I have observed this issue in driver versions (v4.5.2 and v5.5.0) the code I am listing and investigated are for v4.5.2.

To produce this behavior, I deployed aerospike 5.5 for community edition via the helm charts.

I deployed a cluster of 6 replicas into GKE. I then run a set of clients that continually create and get records (using the Operate method for creates). If i then remove any of my 6 replicas by restarting the pod, the CPU spikes on most of the service pods using the golang client from say 5% up to 200%. It does not recover even after waiting > 15 minutes.

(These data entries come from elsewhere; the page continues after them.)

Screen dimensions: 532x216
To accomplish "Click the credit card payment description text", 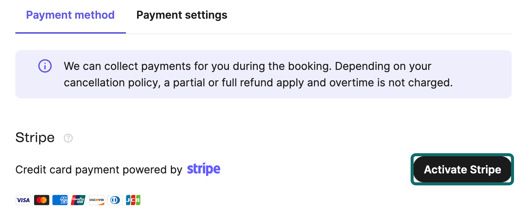I will pos(99,169).

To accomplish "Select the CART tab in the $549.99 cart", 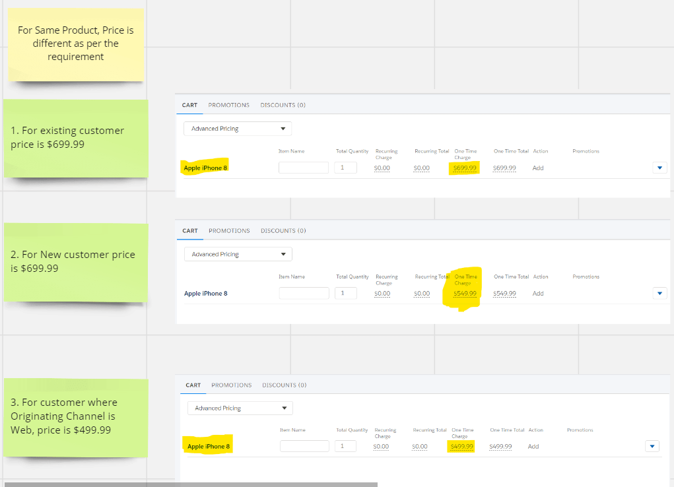I will [190, 231].
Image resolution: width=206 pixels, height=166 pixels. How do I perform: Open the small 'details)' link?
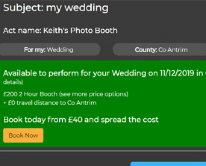coord(13,82)
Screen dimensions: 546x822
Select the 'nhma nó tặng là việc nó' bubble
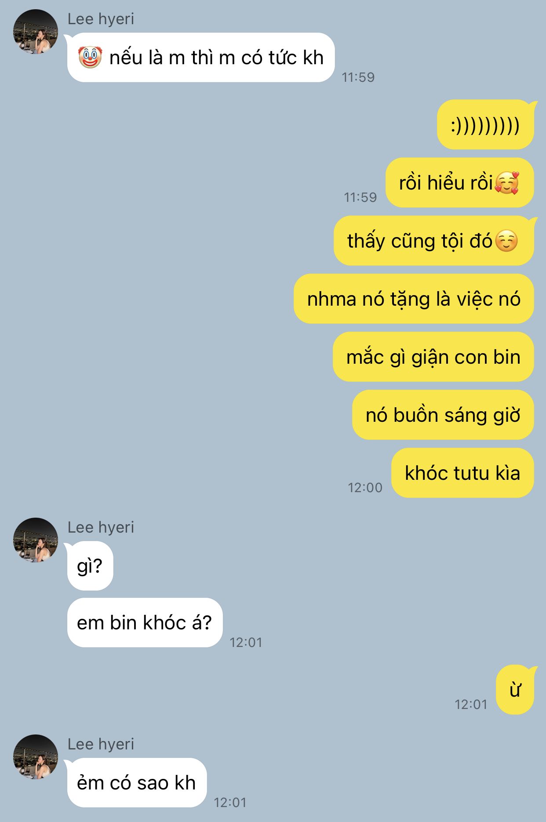[x=414, y=299]
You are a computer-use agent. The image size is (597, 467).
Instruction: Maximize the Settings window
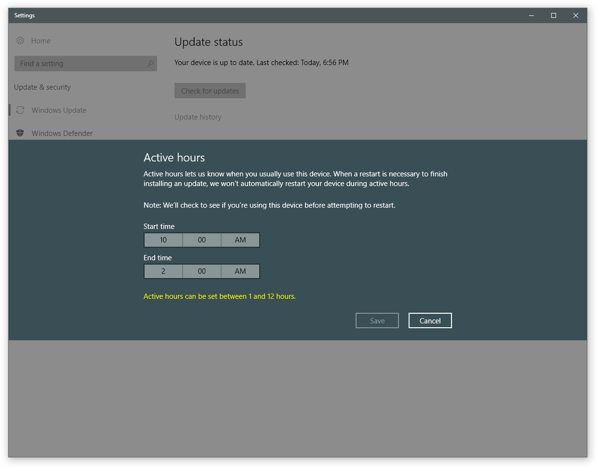[x=554, y=15]
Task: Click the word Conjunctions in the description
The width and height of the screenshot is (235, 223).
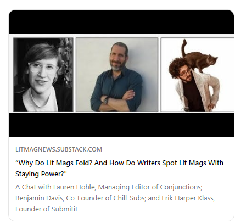Action: click(181, 187)
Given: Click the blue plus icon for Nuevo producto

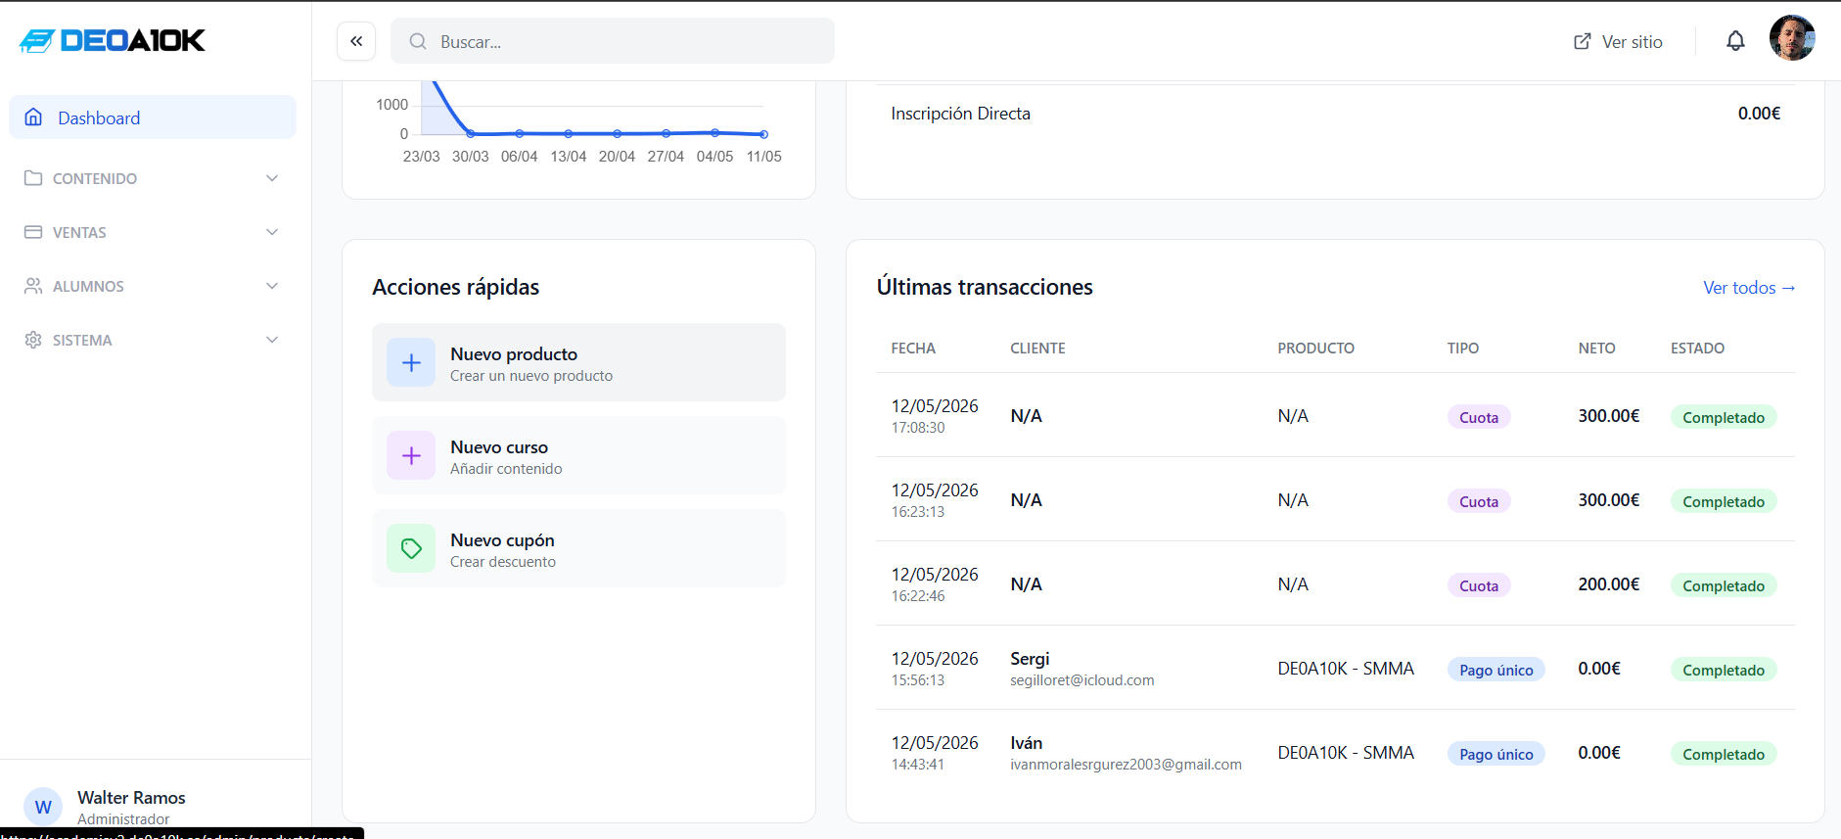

I ran the profiler and discovered that every pod with runaway CPU was spending most of its time executing the command.executeAt method and tracked it to this block (command.go line 2114):

	cmd.conn, err = ifc.getConnection(policy)
		if err != nil {
			isClientTimeout = true

			if err == types.ErrConnectionPoolEmpty {
				// if the connection pool is empty, we still haven't tried
				// the transaction to increase the iteration count.
				iterations--
			}
			logger.Logger.Debug("Node " + cmd.node.String() + ": " + err.Error())
			continue
		}

The node does get replaces by kubernetes after a few seconds, but the specific connection the client command has (the Node from the Cluster struct) never gets updated.
This block of code will execute forever, always failing cmd.conn, err = ifc.getConnection(policy) because the actual node connection is bound to the command when it was created. This can sit here forever just incrementing iterations, using the bad connection and decrementing it.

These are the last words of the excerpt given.